Re: Spark Streaming checkpoint recovery failure for HBaseContext

Posted by Chetan Khatri <ch...@gmail.com>.
The hbase-spark module is not production ready , having some issues there
are TODO: patches - https://issues.apache.org/jira/browse/HBASE-16179
- https://issues.apache.org/jira/browse/HBASE-14160

But by changing according configuration and using build.sbt i got success
to get run it. would you share exact code block how you configured
hbasecontext and pom.xml


On Fri, Jan 27, 2017 at 11:53 AM, SivaRam Bollineni <
shivaram.bollineni@gmail.com> wrote:

> hi,
>
> First of all, Thanks a ton for HBaseContext API, it's very useful and
> performant for our use-cases. We use HBaseContext in Spark Streaming with
> checkpoint. We have a problem in recovering from checkpoint. Below is the
> *NullPointerException* stack trace. I am sure it's because SparkContext
> object is passed as null to HBaseContext. SparkContext is not serializable
> and without SparkContext we can't create HBaseContext.
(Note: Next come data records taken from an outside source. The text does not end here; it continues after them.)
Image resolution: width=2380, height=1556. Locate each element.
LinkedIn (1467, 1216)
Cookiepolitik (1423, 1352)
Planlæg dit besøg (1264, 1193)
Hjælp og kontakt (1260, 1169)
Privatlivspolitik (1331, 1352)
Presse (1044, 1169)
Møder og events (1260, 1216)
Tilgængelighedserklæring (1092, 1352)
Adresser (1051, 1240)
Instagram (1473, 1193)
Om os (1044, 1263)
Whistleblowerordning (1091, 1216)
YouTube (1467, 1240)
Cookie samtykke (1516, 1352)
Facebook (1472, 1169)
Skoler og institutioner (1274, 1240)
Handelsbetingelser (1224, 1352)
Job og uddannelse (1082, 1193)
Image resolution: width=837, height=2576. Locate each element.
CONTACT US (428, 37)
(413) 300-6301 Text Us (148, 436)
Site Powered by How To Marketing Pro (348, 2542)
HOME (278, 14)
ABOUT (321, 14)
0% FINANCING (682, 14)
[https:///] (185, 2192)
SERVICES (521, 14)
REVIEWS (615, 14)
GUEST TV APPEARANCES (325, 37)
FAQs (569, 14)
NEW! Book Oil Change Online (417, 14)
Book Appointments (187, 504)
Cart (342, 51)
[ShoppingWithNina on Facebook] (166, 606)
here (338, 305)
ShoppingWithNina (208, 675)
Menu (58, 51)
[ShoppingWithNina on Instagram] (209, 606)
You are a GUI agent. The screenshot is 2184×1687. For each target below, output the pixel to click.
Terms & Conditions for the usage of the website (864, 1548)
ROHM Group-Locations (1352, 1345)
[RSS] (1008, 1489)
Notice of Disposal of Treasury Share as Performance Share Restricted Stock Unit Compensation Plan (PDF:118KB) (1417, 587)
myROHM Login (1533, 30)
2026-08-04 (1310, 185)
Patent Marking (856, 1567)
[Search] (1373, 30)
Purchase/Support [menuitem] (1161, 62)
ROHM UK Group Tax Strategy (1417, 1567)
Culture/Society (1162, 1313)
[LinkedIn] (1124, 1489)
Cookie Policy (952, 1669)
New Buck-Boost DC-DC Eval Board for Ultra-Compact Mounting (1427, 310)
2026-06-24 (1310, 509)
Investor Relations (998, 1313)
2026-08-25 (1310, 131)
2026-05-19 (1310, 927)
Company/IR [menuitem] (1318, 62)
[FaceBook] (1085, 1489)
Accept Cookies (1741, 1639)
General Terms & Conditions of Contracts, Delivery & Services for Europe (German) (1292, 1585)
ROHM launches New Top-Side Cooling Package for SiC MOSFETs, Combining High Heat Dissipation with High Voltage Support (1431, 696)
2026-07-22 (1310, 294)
Please help me in
> resolving this issue.
>
> java.lang.NullPointerException
>
>         at
> com.cloudera.spark.hbase.HBaseContext.<init>(HBaseContext.scala:69)
>
>         at
> com.abc.bbc.xyz.MySparkStreaming$$anonfun$createStreamingContext$1.
> apply(MySparkStreaming.scala:118)
>
>         at com.abc.bbc.xyz. MySparkStreaming
> $$anonfun$createStreamingContext$1.apply(MySparkStreaming.scala:94)
>
>         at
> org.apache.spark.streaming.dstream.DStream$$anonfun$
> foreachRDD$1$$anonfun$apply$mcV$sp$3.apply(DStream.scala:631)
>
>         at
> org.apache.spark.streaming.dstream.DStream$$anonfun$
> foreachRDD$1$$anonfun$apply$mcV$sp$3.apply(DStream.scala:631)
>
>         at
> org.apache.spark.streaming.dstream.ForEachDStream$$
> anonfun$1$$anonfun$apply$mcV$sp$1.apply$mcV$sp(ForEachDStream.scala:42)
>
>         at
> org.apache.spark.streaming.dstream.ForEachDStream$$
> anonfun$1$$anonfun$apply$mcV$sp$1.apply(ForEachDStream.scala:40)
>
>         at
> org.apache.spark.streaming.dstream.ForEachDStream$$
> anonfun$1$$anonfun$apply$mcV$sp$1.apply(ForEachDStream.scala:40)
>
>         at
> org.apache.spark.streaming.dstream.DStream.createRDDWithLocalProperties(
> DStream.scala:399)
>
>         at
> org.apache.spark.streaming.dstream.ForEachDStream$$anonfun$1.apply$mcV$sp(
> ForEachDStream.scala:40)
>
>         at
> org.apache.spark.streaming.dstream.ForEachDStream$$anonfun$1.apply(
> ForEachDStream.scala:40)
>
>         at
> org.apache.spark.streaming.dstream.ForEachDStream$$anonfun$1.apply(
> ForEachDStream.scala:40)
>
>         at scala.util.Try$.apply(Try.scala:161)
>
>         at org.apache.spark.streaming.scheduler.Job.run(Job.scala:34)
>
>         at
> org.apache.spark.streaming.scheduler.JobScheduler$
> JobHandler$$anonfun$run$1.apply$mcV$sp(JobScheduler.scala:207)
>
>         at
> org.apache.spark.streaming.scheduler.JobScheduler$
> JobHandler$$anonfun$run$1.apply(JobScheduler.scala:207)
>
>         at
> org.apache.spark.streaming.scheduler.JobScheduler$
> JobHandler$$anonfun$run$1.apply(JobScheduler.scala:207)
>
>         at scala.util.DynamicVariable.withValue(DynamicVariable.scala:57)
>
>         at
> org.apache.spark.streaming.scheduler.JobScheduler$
> JobHandler.run(JobScheduler.scala:206)
>
>         at java.util.concurrent.ThreadPoolExecutor.runWorker(Unknown
> Source)
>
>         at java.util.concurrent.ThreadPoolExecutor$Worker.run(Unknown
> Source)
>
>         at java.lang.Thread.run(Unknown Source)
>
> Thanks !
> Siva
>